Extras freeze well and make for a quick snack.

Potstickers
(from Everyday Food)
Serves 4
Prep Time: 25 minutes
Total Time: 40 minutes

Ingredients
1/2 cup finely chopped Napa or Savoy cabbage
Coarse salt
6 ounces ground pork, not all lean (I used ground chicken)
scallions, finely chopped
1 tablespoon finely chopped, peeled fresh ginger
1 teaspoon soy sauce
1 teaspoon toasted sesame oil

Wontons
24 rectangular (3 1/2-by-3-inch) or square wonton wrappers
1 recipe Wonton Filling
2 tablespoons vegetable oil
2 scallions, finely chopped (optional)
1/3 cup reduced-sodium soy sauce, for serving

In a medium bowl, toss cabbage with 1/2 teaspoon salt. Let stand 10 minutes. Wrap cabbage in a double layer of paper towels; firmly squeeze out excess liquid. Return cabbage to bowl; add pork, scallions, ginger, soy sauce, and sesame oil. Mix well with a fork. Refrigerate leftover filling up to 2 days.

Wontons
Work with one wrapper at a time, and keep the rest covered with a damp towel. Spoon one rounded teaspoon of filling in center. With dampened fingers, wet the four edges. To make a triangle, fold wrapper in half over filling, making sure the ends meet and filling is centered; press edges down firmly to seal.

Moisten one tip on long side of triangle. Then bring together both tips on long side, overlapping them slightly; press tips together to seal.
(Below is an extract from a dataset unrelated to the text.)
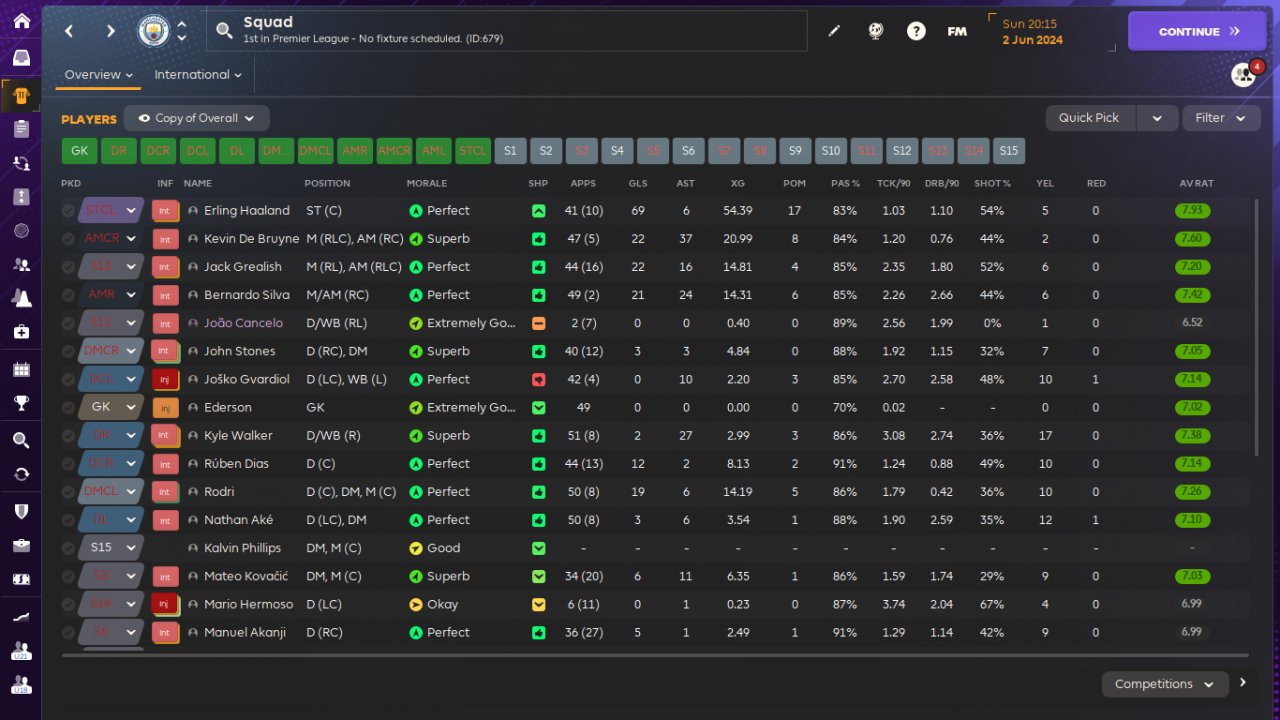This screenshot has width=1280, height=720.
Task: Select the green GK position slot
Action: 79,151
Fold remaining top corner back. Transfer to an oiled plate; cover with a damp towel to keep moist. Repeat with remaining wrappers and filling.
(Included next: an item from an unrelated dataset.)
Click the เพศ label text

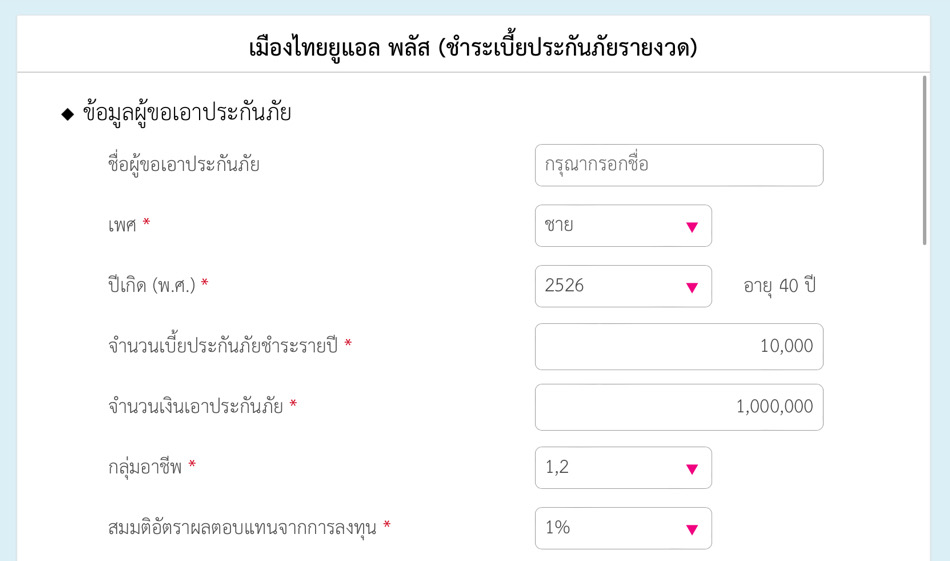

In a 12-inch nonstick skillet with a tight-fitting lid, heat 1 tablespoon oil over medium-high heat. Add half the wontons and cook, turning once, until lightly browned, about 1 minute per side. Carefully add 1/2 cup water (oil may sputter), cover, and steam until translucent and just cooked through, 2 to 3 minutes. Repeat with remaining tablespoon oil and wontons. Sprinkle pot stickers with scallions, if using, and serve with soy sauce.